-- Stored data --
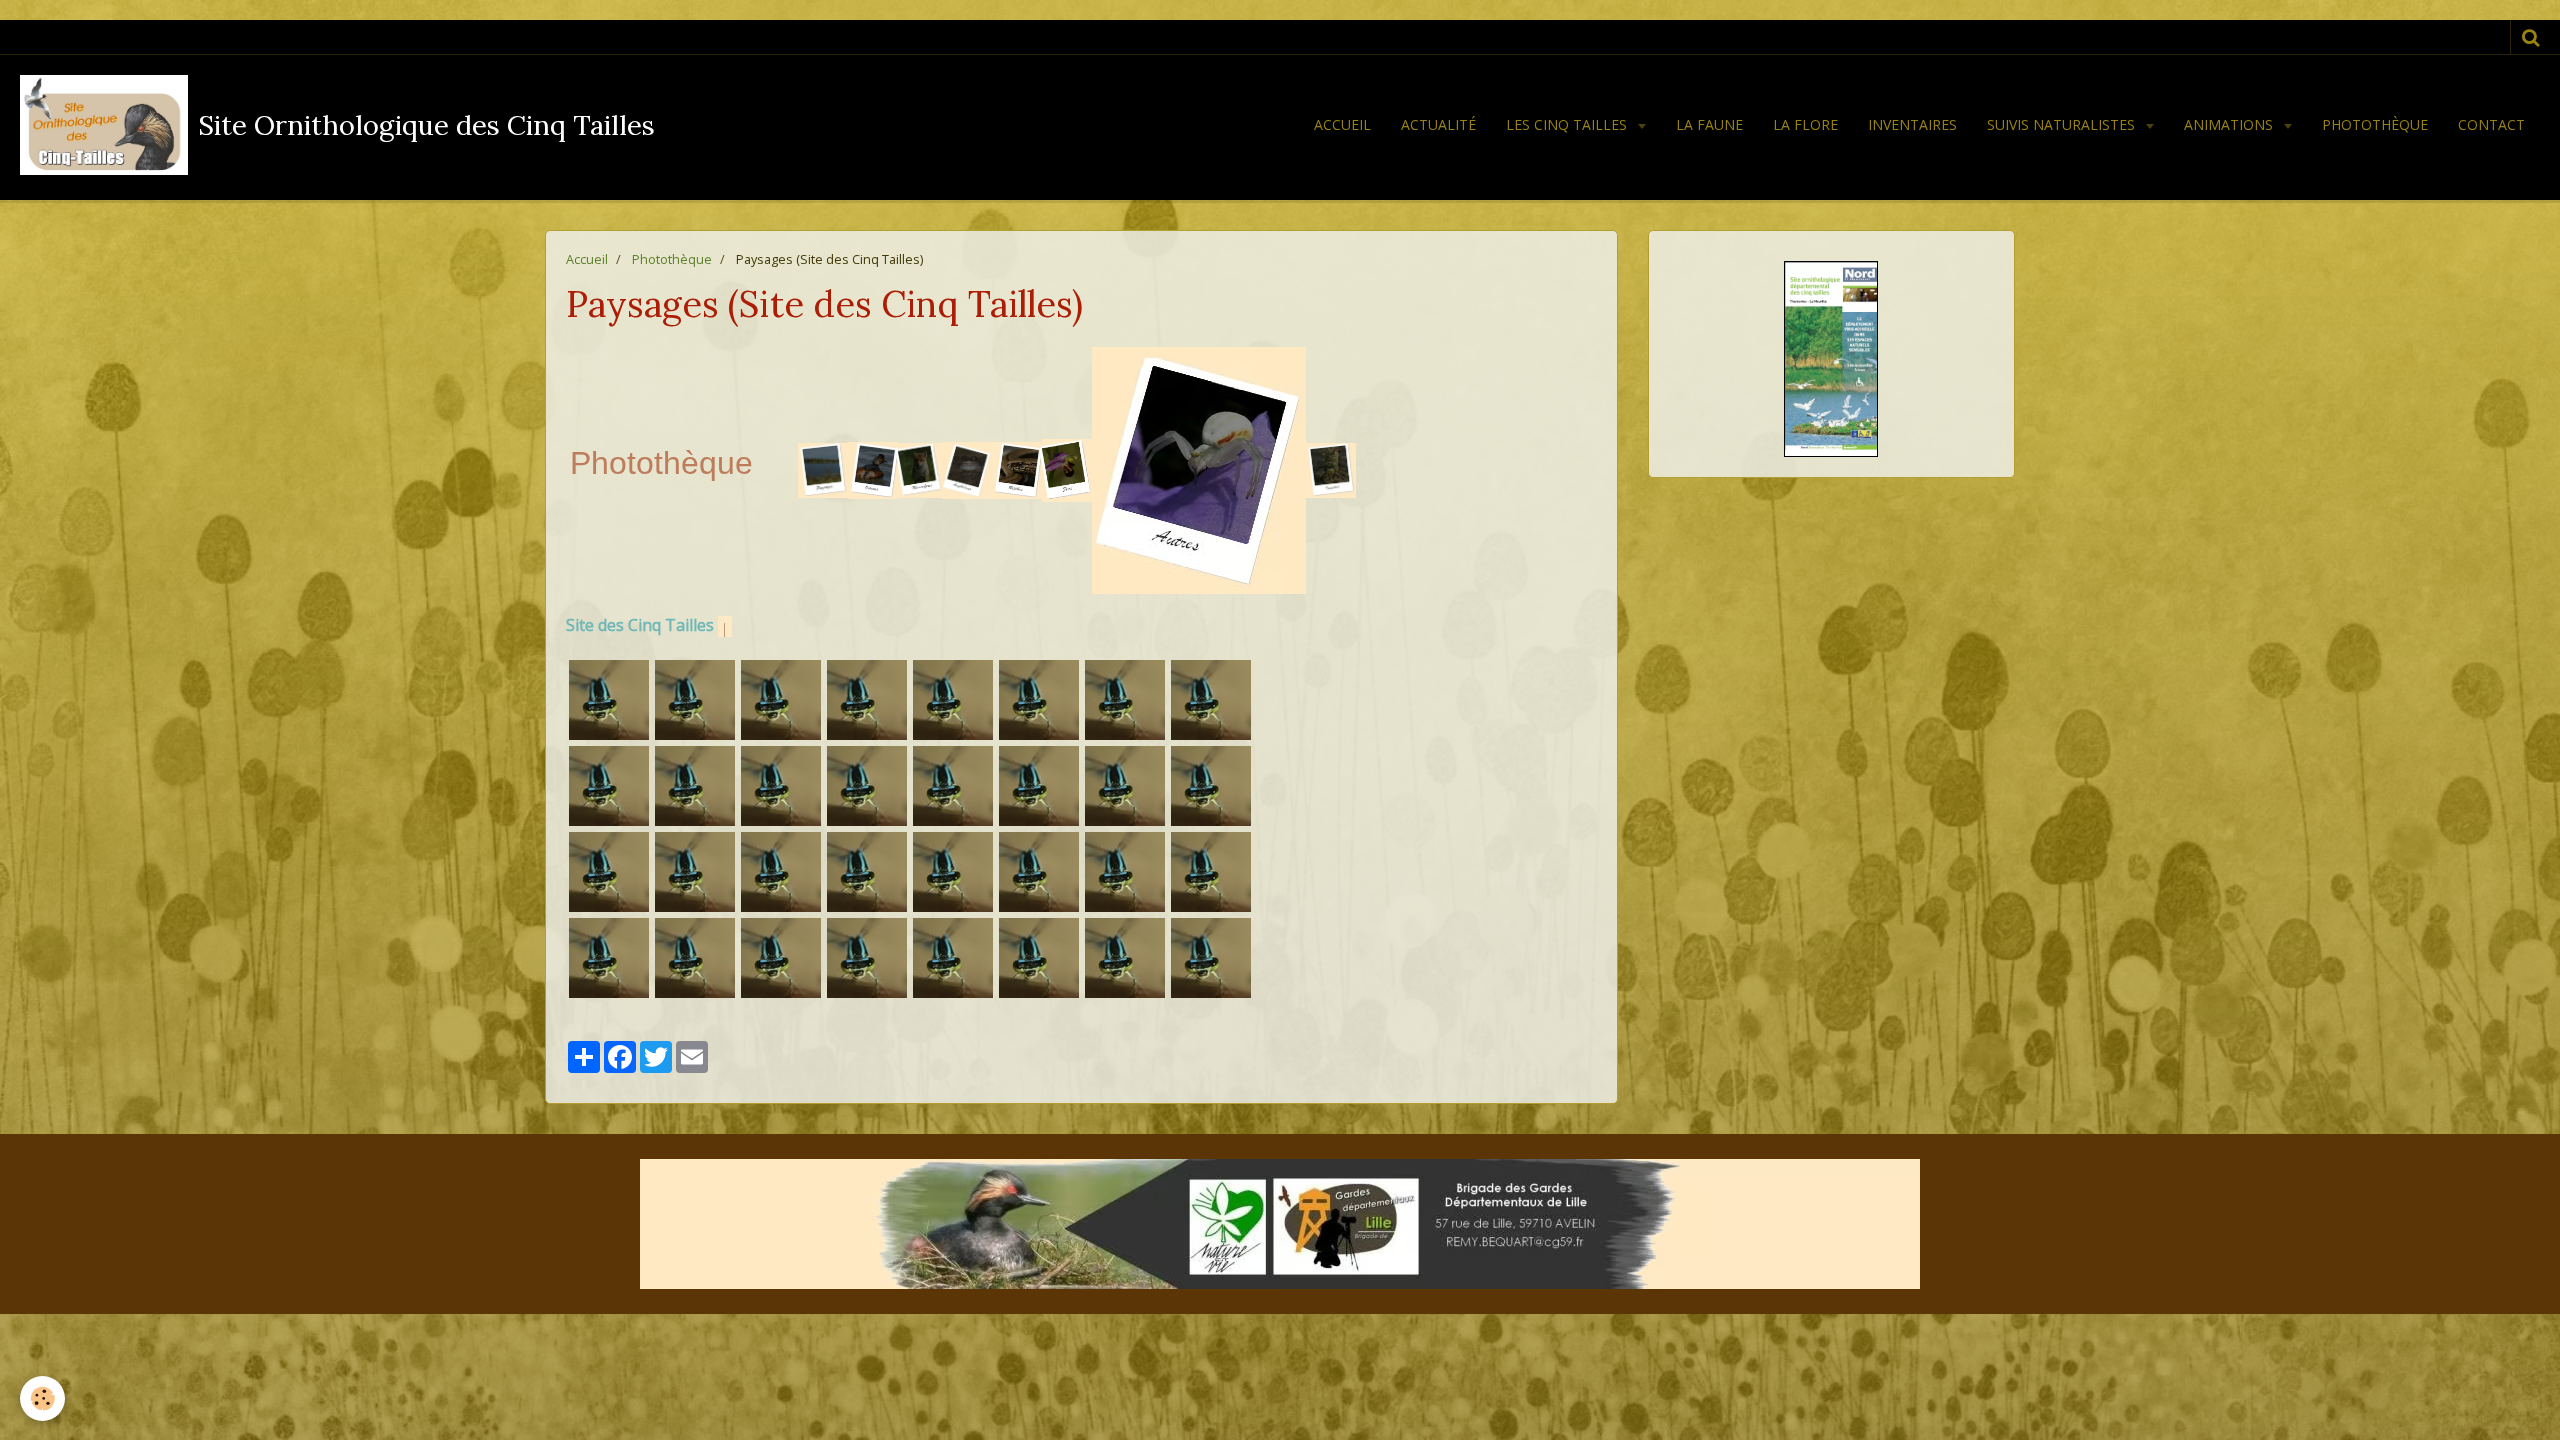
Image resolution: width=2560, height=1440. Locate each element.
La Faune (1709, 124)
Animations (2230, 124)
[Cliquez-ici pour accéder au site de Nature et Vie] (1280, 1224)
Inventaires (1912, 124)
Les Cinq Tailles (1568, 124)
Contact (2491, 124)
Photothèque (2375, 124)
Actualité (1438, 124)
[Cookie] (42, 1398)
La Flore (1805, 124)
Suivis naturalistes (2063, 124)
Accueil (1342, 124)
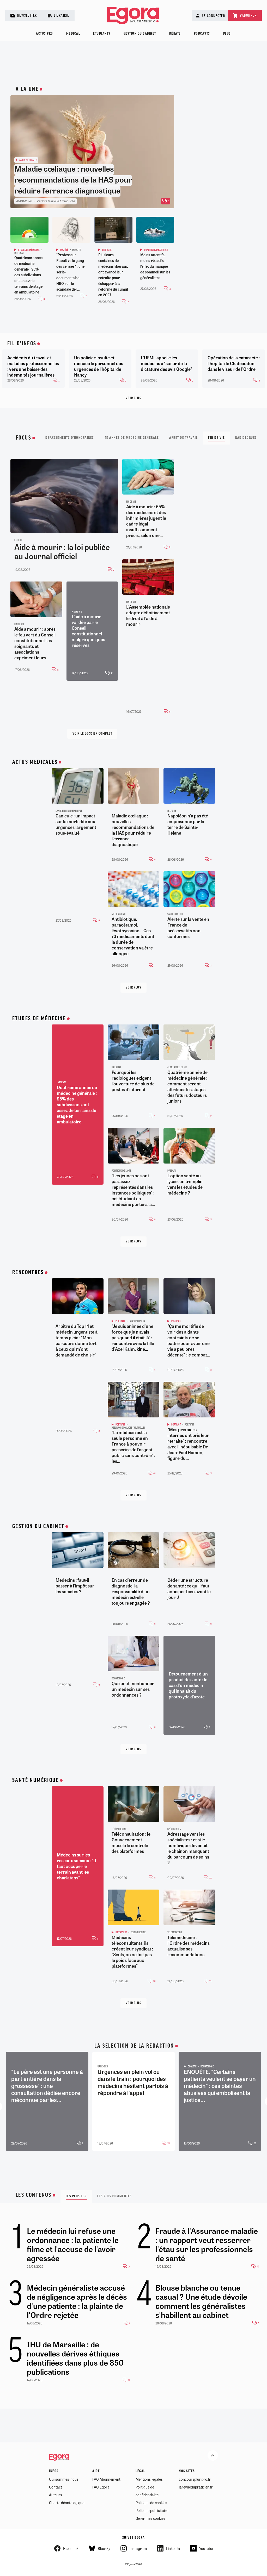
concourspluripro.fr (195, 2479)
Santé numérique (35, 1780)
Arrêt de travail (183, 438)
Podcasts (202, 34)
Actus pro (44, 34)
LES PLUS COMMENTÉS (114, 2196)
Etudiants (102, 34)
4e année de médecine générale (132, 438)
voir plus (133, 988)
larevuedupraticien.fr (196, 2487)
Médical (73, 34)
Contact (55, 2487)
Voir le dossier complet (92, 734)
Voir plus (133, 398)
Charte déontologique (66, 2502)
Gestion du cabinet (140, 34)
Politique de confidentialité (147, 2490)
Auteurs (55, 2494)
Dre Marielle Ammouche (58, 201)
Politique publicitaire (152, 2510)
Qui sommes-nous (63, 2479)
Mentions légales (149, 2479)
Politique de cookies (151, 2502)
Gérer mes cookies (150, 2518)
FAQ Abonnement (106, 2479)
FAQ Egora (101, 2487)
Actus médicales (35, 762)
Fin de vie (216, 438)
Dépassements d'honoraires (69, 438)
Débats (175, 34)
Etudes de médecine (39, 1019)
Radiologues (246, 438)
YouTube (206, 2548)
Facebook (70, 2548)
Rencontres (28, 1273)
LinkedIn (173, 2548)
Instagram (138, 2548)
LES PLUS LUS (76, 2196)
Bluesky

-- WHAT THE TASK ASKS --
Your answer must consist solely of the lines above between the line holding "Podcasts (202, 34)" and the line holding "Gestion du cabinet (140, 34)", inclusive, copied exactly.

-- ANSWER SPACE --
Podcasts (202, 34)
Actus pro (44, 34)
LES PLUS COMMENTÉS (114, 2196)
Etudiants (102, 34)
4e année de médecine générale (132, 438)
voir plus (133, 988)
larevuedupraticien.fr (196, 2487)
Médical (73, 34)
Contact (55, 2487)
Voir le dossier complet (92, 734)
Voir plus (133, 398)
Charte déontologique (66, 2502)
Gestion du cabinet (140, 34)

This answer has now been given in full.